Santiago Yahuarcani
The Beginning of Knowledge
The first international solo exhibition of works by Santiago Yahuarcani – artist, Indigenous activist and leader of the Aimeni (White Heron) clan of the Uitoto people.
The first international solo exhibition of works by Santiago Yahuarcani – artist, Indigenous activist, and leader of the Aimeni (White Heron) clan of the Uitoto people.
Working from a remote Amazonian town in northern Peru, Santiago Yahuarcani creates large-scale, narrative-rich paintings exploring the relationship between the Uitoto people and the natural world. Using natural pigments and materials, Yahuarcani's work exists outside of Western art history – instead harnessing the memories, history, and wisdom of his ancestors, the sacred knowledge of medicinal plants, the sounds of the jungle, and Uitoto myths that explain the multiple configurations of the universe.
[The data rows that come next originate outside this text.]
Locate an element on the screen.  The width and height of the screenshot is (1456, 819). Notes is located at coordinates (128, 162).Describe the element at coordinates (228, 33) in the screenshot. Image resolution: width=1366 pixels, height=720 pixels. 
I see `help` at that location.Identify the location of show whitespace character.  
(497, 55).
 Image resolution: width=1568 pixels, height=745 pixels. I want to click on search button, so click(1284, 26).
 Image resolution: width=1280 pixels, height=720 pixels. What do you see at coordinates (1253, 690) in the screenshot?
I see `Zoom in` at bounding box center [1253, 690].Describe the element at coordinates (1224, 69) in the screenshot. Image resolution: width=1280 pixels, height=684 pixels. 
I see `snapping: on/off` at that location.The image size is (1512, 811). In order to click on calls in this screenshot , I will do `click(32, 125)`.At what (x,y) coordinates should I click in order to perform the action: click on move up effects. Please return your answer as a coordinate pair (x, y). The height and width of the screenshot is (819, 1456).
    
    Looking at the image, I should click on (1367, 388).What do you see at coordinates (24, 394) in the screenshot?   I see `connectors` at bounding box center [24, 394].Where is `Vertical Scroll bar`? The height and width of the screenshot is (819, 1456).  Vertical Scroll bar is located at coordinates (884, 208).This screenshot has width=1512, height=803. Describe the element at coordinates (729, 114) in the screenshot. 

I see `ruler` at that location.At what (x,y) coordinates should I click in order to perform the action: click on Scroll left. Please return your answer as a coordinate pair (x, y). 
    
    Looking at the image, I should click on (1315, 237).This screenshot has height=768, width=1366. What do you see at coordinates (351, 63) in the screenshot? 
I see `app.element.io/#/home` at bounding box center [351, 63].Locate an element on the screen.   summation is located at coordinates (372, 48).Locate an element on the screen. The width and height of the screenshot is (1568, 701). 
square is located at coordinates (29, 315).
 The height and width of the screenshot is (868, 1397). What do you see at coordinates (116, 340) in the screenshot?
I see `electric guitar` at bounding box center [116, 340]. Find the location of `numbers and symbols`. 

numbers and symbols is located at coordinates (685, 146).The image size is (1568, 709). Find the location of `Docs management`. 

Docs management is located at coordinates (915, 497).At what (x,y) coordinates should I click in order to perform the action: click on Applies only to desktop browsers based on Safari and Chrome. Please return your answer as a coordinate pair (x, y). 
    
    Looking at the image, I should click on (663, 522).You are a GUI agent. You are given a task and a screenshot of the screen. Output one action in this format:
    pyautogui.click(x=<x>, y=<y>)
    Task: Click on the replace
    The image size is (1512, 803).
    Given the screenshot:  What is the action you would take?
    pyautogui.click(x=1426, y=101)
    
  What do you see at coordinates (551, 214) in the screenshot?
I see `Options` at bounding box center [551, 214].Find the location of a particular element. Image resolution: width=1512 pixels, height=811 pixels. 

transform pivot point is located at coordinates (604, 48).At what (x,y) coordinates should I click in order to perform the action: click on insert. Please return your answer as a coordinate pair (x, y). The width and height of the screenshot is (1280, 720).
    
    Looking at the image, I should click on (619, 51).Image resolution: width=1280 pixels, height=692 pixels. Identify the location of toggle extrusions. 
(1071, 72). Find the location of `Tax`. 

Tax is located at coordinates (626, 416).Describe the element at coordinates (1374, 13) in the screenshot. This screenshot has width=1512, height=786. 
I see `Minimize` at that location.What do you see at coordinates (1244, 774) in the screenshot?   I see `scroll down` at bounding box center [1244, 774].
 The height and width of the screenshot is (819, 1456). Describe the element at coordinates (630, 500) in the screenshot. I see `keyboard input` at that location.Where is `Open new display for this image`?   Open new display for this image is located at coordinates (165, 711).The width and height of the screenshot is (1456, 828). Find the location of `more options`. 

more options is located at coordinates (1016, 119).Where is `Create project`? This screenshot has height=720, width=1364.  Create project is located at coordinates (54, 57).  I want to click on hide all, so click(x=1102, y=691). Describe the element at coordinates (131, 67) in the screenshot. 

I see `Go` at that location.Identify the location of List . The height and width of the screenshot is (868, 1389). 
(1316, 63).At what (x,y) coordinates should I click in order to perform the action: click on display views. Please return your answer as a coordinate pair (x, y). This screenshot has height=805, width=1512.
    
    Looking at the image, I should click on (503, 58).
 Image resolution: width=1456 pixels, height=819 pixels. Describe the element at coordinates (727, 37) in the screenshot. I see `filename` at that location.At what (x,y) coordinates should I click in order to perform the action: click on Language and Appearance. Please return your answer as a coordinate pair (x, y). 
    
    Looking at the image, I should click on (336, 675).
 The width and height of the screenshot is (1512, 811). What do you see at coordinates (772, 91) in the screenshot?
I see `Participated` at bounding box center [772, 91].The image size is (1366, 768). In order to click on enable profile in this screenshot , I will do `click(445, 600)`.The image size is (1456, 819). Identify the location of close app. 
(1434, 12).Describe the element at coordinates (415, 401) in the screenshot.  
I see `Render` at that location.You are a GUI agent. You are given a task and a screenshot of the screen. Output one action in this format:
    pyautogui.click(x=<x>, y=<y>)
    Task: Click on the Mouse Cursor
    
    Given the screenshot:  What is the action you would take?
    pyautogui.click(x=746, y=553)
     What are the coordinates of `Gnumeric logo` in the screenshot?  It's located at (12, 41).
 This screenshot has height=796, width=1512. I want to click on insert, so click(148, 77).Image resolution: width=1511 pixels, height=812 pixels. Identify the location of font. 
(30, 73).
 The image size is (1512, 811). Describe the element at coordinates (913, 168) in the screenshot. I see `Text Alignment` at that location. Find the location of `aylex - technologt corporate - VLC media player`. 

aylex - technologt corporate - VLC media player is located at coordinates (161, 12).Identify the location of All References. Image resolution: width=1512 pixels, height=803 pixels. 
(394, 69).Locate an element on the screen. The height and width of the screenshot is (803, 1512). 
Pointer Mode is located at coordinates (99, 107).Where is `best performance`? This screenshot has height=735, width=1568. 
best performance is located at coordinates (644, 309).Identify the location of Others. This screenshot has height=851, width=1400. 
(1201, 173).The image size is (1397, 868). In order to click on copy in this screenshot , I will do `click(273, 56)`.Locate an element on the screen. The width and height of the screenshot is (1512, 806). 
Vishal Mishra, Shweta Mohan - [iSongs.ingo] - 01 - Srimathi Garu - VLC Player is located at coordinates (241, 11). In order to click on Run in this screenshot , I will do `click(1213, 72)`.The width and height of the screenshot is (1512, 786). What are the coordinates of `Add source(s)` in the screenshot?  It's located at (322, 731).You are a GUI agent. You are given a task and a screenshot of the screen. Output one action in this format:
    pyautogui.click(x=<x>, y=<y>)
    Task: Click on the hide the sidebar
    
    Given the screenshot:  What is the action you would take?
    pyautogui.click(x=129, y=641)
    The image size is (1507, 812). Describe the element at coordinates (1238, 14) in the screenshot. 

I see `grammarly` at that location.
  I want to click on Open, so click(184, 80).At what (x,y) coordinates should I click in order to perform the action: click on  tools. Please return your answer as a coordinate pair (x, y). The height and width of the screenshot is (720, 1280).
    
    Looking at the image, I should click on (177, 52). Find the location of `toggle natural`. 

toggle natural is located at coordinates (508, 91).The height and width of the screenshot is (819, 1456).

Especially urgent in its retelling of the colonial extraction of natural resources and the enslavement of the Uitoto people during the Peruvian rubber boom, Yahuarcani’s art can be understood as an act of education and protest, vividly illustrating the natural scenery that once was. He explores the roots of the climate catastrophe in the long history of colonial dispossession, the eradication of spiritual worlds – and the resulting disconnection from the environment. His paintings offer profound reflections on the Uitoto people, past and present, from which we have so much to learn.
Building on his presentation at the 60th Venice Biennale, The Beginning of Knowledge features more than 25 paintings from 2010 to the present, including new work and international loans.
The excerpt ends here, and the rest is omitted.